A análise de trajetórias de descarbonização foi feita a nível nacional, estando em estudo uma potencial adaptação para os Açores, dada a importância do setor nesta região. Estão também previstas ações de capacitação junto das empresas, com vista à divulgação do roteiro em todas as suas vertentes: descarbonização, digitalização e economia circular, de forma a contribuir para uma indústria mais limpa, eficiente e sustentável. Como próximos passos, será essencial fazer esta análise em conjunto com as empresas de diferentes áreas, para desenvolvimento de estratégias de longo prazo de implementação das medidas e das trajetórias adaptadas as características únicas de cada empresa.

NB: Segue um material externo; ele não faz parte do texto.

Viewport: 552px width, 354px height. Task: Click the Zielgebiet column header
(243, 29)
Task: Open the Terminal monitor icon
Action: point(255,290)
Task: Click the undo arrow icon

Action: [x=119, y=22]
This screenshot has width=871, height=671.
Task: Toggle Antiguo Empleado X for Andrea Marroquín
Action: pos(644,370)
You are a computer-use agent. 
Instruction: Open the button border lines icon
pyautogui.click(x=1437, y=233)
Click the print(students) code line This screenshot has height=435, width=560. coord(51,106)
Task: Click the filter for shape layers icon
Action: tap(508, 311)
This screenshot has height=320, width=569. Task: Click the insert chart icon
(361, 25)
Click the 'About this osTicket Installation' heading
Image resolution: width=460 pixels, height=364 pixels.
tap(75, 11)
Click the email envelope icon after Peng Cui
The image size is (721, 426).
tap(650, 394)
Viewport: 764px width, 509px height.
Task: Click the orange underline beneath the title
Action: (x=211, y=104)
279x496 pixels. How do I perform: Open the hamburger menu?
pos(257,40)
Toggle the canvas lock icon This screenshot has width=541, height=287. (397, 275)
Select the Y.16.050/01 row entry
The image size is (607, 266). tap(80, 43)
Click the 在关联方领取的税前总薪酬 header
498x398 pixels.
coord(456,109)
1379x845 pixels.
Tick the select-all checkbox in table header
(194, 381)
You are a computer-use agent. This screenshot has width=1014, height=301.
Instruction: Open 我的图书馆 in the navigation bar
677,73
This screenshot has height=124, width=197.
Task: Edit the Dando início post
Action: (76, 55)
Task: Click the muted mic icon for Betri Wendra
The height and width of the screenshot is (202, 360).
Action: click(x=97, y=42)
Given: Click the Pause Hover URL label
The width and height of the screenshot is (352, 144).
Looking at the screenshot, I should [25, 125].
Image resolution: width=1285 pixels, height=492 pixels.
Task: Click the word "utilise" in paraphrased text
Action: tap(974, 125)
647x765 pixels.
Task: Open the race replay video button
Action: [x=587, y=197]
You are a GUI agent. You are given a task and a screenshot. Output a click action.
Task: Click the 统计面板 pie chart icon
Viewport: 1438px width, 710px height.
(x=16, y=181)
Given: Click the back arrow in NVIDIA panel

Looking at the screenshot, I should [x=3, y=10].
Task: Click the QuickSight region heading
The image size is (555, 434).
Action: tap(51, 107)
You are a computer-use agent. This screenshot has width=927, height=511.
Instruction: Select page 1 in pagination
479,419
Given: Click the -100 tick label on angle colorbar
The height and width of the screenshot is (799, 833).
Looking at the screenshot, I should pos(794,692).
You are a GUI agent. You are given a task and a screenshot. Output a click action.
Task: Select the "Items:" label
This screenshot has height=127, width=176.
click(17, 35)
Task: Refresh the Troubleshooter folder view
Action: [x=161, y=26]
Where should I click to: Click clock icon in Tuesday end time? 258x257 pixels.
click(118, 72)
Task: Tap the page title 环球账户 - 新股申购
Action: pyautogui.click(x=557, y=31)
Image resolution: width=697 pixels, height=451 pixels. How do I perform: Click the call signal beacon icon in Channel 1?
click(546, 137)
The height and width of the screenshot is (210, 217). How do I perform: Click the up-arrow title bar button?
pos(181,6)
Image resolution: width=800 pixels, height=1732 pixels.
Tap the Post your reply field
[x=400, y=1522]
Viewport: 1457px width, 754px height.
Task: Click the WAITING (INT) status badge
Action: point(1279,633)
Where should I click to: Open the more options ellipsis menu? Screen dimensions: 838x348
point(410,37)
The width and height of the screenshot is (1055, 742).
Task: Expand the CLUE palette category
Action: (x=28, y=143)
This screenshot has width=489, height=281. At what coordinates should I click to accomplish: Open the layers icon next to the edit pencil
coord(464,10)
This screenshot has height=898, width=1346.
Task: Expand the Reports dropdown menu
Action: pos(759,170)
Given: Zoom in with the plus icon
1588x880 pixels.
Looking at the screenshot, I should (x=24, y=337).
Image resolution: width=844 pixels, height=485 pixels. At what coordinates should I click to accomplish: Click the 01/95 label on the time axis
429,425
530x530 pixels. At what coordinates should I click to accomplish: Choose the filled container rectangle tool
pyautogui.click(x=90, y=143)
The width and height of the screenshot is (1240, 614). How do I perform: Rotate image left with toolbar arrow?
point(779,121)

O “Roteiro para a Descarbonização do Setor Agroalimentar” conta ainda com o apoio científico e técnico do INEGI, da Universidade Católica Portuguesa e do Colab4Food. Para além da análise e do roteiro das trajetórias futuras do consumo de energia e as emissões GEE, o INESC TEC colaborou com o seu know-how no roteiro para a digitalização do setor.